**Stored dataset items:**

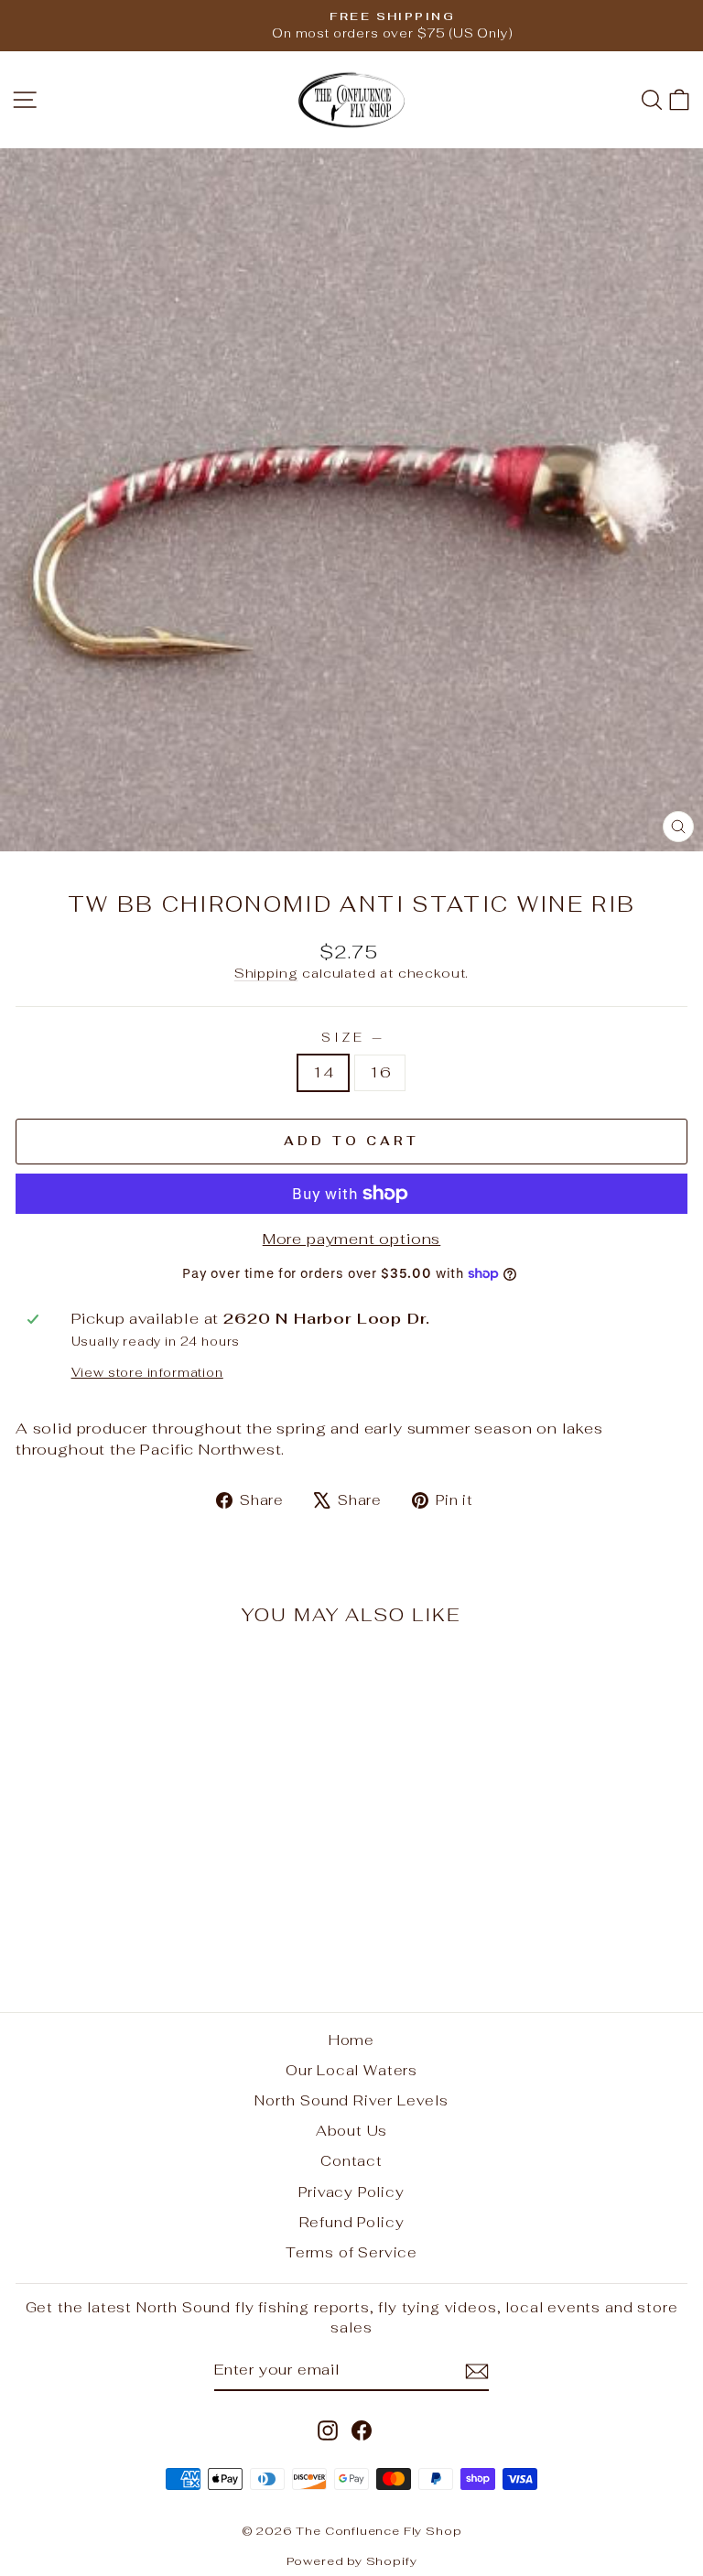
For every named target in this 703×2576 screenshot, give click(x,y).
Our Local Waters (351, 2070)
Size (351, 1037)
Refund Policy (352, 2222)
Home (351, 2040)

**Directions:** Write every entry out again exactly, dropping the pictures.

**Answer below:**
For every named target in this 703×2576 screenshot, give click(x,y).
Our Local Waters (351, 2070)
Size (351, 1037)
Refund Policy (352, 2222)
Home (351, 2040)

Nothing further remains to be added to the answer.